Saved entries:
=== Section Start ===

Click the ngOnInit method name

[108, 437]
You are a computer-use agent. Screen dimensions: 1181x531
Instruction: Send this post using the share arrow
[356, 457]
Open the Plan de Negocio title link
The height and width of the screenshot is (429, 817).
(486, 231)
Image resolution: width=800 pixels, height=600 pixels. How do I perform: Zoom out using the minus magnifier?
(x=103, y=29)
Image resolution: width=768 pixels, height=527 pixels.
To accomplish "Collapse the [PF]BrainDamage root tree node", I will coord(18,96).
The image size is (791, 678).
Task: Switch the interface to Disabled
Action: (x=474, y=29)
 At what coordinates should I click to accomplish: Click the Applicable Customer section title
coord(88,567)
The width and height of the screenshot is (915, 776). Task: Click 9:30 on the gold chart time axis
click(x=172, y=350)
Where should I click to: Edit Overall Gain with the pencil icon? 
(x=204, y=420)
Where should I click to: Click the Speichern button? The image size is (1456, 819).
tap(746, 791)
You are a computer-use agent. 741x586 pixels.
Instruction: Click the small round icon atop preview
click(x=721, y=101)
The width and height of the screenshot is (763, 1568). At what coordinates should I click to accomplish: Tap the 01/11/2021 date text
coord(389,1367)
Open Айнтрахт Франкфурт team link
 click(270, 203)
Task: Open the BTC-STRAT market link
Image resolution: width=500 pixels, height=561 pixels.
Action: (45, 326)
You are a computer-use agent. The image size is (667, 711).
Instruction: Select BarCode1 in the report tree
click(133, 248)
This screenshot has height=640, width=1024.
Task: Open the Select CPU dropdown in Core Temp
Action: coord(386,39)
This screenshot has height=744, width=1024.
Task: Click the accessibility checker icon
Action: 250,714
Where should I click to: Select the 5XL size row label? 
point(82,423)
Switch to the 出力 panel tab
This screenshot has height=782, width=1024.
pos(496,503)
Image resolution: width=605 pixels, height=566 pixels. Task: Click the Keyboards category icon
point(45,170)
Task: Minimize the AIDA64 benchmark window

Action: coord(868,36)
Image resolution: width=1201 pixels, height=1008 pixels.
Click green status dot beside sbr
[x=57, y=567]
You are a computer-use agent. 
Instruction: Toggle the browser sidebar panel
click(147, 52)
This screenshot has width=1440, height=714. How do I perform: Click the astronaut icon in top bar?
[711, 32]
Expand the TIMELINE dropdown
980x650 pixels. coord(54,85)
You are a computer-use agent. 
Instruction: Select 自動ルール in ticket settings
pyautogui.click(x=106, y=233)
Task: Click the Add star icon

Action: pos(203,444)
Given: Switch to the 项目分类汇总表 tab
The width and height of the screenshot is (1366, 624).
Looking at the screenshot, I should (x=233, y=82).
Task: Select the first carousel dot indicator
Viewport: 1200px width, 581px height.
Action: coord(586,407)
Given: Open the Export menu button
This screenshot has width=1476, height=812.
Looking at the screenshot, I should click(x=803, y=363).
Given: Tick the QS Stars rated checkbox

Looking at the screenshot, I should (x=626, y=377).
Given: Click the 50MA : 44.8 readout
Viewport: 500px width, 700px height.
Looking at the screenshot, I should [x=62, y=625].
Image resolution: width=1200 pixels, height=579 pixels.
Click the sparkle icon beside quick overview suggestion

=== Section End ===

• [Work required] Could you copy every line from the records that has "agent" in it?

• [Output below]
You are a computer-use agent. Screen dimensions: 1181x531
You are a computer-use agent. 741x586 pixels.
You are a computer-use agent. The image size is (667, 711).
You are a computer-use agent. 
You are a computer-use agent. 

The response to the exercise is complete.